私は慌ててなんか他にもいい言い訳がないかと考えた末、突然思いついてシモンさんに向き直った。
「で、でもシモンさん、テリースさんのお祖父様なんでしたら奥様がいらっしゃるはずですよね?」
ここに気づいた私偉い。これならシモンさんの奥様に申し訳ないって言って切り抜けられる。きっとシモンさんの奥様も賛同してくれるはず。
そう思ってホッとしたのもつかの間。シモンさんが苦笑いしながら照れたように申告してくれた。
「ええ、確かに以前は結婚もしていましたが、あいにく2500年ほど前に死に別れましたので今は立派に独身です」
そ、そんなこと照れながら言わないで欲しい。
「ええ、ですからこの結婚には特に障害になるような問題は何一つありません。それどころかこの北ザイオン帝国の王室とエルフの王室が婚姻関係になれば、今後もお互いに多くの利点を見いだせる事でしょう」
他に有効な言い訳が何一つ見つけられず、焦りまくってる私をしり目にシアンさんがまとめるようにニッコリと笑ってそう言いきった。

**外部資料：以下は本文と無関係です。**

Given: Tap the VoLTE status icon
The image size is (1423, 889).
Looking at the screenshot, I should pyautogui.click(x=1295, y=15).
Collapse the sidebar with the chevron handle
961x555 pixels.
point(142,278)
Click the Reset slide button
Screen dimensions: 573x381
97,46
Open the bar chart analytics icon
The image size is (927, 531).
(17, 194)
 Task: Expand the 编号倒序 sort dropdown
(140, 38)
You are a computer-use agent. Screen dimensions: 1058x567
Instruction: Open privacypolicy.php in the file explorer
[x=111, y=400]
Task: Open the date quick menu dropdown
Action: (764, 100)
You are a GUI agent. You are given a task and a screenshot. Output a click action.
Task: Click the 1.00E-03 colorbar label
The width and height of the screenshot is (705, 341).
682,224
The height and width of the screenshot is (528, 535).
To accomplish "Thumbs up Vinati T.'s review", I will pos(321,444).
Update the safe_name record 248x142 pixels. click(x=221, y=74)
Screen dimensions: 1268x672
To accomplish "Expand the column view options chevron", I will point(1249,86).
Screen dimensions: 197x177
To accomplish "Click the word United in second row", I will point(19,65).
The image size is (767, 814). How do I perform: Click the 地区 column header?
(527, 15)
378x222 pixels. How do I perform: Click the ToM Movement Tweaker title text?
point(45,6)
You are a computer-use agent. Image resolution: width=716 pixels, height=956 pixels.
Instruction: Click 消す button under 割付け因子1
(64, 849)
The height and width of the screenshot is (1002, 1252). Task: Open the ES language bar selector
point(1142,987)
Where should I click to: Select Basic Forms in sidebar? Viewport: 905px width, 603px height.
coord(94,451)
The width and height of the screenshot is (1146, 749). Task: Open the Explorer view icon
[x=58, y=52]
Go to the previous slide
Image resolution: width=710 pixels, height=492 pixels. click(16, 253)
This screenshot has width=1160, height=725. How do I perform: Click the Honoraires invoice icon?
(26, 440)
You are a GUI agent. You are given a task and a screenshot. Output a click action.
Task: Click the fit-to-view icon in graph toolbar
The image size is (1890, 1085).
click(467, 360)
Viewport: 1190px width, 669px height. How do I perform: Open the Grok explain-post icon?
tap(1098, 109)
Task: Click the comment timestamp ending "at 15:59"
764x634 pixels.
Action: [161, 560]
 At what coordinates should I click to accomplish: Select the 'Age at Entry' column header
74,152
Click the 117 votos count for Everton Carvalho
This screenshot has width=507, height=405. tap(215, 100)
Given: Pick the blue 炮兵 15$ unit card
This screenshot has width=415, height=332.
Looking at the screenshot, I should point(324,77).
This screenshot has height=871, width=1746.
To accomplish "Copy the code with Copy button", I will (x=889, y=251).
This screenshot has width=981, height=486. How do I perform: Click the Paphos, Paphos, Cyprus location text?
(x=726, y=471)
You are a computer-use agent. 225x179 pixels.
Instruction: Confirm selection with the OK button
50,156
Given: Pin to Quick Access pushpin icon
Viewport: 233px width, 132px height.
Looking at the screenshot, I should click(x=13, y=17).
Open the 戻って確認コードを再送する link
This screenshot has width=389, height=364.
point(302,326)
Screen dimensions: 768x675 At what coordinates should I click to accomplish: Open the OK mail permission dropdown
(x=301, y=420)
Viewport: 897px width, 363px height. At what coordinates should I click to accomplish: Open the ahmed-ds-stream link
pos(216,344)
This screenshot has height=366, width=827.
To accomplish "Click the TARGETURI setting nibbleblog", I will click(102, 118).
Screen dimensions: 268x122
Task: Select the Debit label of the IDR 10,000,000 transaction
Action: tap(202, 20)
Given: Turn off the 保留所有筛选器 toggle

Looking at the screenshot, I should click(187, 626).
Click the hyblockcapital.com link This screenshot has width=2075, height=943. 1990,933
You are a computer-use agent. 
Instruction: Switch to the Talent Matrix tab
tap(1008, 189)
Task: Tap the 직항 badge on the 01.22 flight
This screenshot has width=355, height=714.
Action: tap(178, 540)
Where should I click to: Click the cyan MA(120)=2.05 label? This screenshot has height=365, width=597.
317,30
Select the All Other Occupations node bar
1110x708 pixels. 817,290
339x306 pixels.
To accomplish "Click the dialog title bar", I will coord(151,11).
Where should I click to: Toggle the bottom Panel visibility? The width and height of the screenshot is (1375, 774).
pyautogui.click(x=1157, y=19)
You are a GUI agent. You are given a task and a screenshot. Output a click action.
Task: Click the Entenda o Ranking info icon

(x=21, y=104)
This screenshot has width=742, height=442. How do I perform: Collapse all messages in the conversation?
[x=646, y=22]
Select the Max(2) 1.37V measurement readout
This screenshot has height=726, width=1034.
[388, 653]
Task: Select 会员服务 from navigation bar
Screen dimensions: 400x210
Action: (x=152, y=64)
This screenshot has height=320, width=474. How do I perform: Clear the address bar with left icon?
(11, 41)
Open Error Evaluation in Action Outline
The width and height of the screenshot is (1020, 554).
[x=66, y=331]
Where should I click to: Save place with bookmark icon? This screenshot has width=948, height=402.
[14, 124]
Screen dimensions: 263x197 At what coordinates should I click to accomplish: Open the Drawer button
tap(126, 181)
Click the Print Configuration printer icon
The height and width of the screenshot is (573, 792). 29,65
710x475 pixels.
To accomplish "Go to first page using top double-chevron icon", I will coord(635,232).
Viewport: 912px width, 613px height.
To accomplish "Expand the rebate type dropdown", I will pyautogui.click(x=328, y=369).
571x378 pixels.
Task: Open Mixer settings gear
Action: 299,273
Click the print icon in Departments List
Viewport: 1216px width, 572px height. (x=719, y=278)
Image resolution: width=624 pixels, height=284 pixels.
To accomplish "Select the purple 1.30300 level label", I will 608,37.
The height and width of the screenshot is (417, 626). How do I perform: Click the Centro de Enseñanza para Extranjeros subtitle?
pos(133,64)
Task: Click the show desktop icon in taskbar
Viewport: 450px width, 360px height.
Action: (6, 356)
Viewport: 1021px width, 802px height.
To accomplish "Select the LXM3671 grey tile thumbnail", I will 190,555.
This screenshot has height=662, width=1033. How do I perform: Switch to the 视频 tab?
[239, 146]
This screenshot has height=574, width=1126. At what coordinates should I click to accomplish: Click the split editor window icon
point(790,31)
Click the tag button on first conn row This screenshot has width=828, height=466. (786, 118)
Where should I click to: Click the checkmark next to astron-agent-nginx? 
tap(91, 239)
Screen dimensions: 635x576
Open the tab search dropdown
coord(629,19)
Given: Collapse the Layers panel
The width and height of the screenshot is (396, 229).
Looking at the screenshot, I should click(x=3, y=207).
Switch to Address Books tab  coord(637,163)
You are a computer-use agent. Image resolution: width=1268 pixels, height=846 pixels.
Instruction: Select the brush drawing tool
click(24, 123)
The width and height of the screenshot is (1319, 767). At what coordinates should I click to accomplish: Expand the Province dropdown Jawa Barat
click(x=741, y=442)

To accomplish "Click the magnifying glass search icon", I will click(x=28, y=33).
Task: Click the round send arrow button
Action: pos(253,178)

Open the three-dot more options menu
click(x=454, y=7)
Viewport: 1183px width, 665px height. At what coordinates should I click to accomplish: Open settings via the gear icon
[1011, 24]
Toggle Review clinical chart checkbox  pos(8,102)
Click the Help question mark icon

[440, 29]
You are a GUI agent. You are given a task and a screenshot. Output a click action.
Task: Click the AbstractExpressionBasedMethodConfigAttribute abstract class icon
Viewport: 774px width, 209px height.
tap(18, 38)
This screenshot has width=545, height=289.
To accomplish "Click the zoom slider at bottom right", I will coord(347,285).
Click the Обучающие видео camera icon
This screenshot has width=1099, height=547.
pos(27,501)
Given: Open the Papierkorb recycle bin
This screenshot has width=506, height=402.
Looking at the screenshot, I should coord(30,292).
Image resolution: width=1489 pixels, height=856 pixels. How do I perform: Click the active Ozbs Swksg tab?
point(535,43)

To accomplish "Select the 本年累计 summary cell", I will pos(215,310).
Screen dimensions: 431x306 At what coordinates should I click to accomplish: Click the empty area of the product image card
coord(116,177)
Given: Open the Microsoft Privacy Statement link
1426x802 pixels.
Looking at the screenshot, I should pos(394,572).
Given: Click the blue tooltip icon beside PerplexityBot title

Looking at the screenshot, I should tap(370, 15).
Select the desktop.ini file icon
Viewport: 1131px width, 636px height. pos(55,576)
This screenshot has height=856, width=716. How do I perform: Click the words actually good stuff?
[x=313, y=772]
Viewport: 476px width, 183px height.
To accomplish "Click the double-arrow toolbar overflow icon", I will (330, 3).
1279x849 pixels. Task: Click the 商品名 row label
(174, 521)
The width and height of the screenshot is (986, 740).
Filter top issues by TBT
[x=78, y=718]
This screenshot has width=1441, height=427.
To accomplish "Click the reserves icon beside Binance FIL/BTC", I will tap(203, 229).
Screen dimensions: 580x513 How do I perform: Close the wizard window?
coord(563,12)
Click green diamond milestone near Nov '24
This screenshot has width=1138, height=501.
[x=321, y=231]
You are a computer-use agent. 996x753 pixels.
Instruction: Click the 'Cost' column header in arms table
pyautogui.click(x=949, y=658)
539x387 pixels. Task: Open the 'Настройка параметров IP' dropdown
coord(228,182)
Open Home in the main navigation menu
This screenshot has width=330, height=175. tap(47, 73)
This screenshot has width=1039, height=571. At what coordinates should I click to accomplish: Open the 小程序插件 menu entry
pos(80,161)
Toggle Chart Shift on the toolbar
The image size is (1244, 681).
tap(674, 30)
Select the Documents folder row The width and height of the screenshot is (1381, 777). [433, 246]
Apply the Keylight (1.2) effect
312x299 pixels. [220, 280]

横ではそれを聞いていたテリースさんが青い顔で「あゆみさんが私のお祖母様に……」とか呟きながら目をまわして倒れ込む。
ずるい、私だって倒れちゃいたい。
「それであゆみ、君はどうしたい?」
現実逃避気味にテリースさんの背中を睨んでた私に、キールさんがトドメの様に落ち着いた声で問いかけた。